**Dataset entries**
%%
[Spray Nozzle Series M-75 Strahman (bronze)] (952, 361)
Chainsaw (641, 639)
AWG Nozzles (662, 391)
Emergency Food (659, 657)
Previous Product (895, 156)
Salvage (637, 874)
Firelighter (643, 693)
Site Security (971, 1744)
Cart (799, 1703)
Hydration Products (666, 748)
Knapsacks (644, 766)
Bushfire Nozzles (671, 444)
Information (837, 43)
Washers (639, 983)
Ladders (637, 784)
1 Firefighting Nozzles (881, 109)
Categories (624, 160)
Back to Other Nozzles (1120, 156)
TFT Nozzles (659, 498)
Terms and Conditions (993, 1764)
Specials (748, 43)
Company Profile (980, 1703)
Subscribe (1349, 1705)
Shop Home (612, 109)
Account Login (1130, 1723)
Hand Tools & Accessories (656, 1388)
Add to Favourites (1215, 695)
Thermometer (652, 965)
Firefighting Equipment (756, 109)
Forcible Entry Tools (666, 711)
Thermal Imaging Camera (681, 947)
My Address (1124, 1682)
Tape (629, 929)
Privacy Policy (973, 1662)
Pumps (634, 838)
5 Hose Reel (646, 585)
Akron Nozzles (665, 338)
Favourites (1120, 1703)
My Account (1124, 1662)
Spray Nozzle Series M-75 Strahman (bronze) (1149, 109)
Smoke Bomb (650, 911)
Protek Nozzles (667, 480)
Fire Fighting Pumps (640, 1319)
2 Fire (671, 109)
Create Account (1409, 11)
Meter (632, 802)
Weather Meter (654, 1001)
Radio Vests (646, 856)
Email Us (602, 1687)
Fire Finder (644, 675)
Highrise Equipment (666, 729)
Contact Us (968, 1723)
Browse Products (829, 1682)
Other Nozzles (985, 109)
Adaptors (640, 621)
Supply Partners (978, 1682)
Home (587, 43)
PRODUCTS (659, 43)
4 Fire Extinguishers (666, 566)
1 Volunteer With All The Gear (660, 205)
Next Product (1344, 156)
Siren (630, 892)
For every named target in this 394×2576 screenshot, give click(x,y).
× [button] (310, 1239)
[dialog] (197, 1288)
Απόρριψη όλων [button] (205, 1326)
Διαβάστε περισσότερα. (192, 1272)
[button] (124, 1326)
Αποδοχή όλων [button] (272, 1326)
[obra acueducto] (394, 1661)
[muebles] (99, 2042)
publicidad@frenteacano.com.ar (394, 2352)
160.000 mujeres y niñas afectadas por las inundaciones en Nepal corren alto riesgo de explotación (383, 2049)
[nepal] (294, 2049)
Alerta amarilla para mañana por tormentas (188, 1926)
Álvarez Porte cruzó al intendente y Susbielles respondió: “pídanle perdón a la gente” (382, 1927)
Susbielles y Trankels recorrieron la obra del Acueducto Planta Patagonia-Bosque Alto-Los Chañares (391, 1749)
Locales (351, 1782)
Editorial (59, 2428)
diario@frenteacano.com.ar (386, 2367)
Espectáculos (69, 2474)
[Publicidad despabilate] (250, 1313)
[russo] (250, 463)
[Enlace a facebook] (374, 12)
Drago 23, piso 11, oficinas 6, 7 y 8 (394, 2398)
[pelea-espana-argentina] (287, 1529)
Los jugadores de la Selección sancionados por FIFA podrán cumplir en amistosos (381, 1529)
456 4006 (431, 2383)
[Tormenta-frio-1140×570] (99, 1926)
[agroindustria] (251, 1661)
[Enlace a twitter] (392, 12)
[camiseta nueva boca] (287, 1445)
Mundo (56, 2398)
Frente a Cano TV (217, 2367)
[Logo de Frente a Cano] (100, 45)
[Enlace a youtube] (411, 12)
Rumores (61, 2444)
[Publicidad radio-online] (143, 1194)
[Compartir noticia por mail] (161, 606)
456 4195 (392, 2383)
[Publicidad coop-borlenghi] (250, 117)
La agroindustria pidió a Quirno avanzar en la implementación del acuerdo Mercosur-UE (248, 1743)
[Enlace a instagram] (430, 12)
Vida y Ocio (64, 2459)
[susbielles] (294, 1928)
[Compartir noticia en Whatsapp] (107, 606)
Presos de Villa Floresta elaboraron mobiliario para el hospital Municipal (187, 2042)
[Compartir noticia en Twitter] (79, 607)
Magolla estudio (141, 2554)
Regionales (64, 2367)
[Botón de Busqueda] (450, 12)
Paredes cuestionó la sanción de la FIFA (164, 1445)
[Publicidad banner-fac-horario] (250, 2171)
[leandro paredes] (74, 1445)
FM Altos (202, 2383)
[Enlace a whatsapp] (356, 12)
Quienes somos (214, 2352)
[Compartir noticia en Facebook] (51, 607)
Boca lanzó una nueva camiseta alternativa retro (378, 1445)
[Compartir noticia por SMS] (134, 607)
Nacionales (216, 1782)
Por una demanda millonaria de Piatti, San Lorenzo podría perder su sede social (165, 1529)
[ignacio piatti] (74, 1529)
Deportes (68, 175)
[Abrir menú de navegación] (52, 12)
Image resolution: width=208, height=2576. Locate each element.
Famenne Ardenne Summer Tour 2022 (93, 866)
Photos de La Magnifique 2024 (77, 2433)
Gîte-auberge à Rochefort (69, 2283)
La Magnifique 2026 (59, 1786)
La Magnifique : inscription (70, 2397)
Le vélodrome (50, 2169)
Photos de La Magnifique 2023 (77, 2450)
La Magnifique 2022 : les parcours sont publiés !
%%
**WHAT YOU WILL DO**
An exact, complete copy of the lines above from the one with "Categories (624, 160)" through the one with "2 Fire (671, 109)" is the whole answer.

**THE ANSWER**
Categories (624, 160)
Back to Other Nozzles (1120, 156)
TFT Nozzles (659, 498)
Terms and Conditions (993, 1764)
Specials (748, 43)
Company Profile (980, 1703)
Subscribe (1349, 1705)
Shop Home (612, 109)
Account Login (1130, 1723)
Hand Tools & Accessories (656, 1388)
Add to Favourites (1215, 695)
Thermometer (652, 965)
Firefighting Equipment (756, 109)
Forcible Entry Tools (666, 711)
Thermal Imaging Camera (681, 947)
My Address (1124, 1682)
Tape (629, 929)
Privacy Policy (973, 1662)
Pumps (634, 838)
5 Hose Reel (646, 585)
Akron Nozzles (665, 338)
Favourites (1120, 1703)
My Account (1124, 1662)
Spray Nozzle Series M-75 Strahman (bronze) (1149, 109)
Smoke Bomb (650, 911)
Protek Nozzles (667, 480)
Fire Fighting Pumps (640, 1319)
2 Fire (671, 109)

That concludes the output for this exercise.